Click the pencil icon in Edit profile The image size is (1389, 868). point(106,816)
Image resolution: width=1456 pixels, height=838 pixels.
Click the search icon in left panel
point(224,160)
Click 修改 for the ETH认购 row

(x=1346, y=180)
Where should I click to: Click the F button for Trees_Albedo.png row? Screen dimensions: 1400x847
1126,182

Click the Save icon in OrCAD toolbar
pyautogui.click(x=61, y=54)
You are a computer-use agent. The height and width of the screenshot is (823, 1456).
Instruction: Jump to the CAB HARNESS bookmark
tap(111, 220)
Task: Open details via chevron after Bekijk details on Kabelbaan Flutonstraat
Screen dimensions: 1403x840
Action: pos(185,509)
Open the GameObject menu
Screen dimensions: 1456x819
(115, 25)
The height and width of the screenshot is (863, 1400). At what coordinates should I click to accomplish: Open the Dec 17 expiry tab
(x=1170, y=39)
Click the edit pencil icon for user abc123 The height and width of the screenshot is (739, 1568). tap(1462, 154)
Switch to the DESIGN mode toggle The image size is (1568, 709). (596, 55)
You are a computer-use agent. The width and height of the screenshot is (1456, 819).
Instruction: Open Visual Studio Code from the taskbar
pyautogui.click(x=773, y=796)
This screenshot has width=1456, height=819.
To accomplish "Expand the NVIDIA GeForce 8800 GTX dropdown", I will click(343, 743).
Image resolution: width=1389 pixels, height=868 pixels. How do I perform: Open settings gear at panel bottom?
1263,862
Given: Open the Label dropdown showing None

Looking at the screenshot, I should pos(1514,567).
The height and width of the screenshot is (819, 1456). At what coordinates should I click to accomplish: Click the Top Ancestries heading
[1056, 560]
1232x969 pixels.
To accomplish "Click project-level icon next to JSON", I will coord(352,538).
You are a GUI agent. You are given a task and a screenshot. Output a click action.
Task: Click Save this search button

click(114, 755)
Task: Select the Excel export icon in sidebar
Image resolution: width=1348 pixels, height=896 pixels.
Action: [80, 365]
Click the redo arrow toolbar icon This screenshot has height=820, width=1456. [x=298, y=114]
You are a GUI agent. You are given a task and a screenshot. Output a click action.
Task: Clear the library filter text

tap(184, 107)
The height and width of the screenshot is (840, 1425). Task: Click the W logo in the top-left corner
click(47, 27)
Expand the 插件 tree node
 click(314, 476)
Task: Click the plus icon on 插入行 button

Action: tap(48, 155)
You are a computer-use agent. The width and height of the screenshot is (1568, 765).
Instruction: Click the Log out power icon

### ACTIVITY
Return the lines containing "computer", taking each one from the listing.

### YOUR SOLUTION
You are a computer-use agent. The height and width of the screenshot is (823, 1456).
You are a computer-use agent. The width and height of the screenshot is (1456, 819).
You are a computer-use agent. The width and height of the screenshot is (1568, 765).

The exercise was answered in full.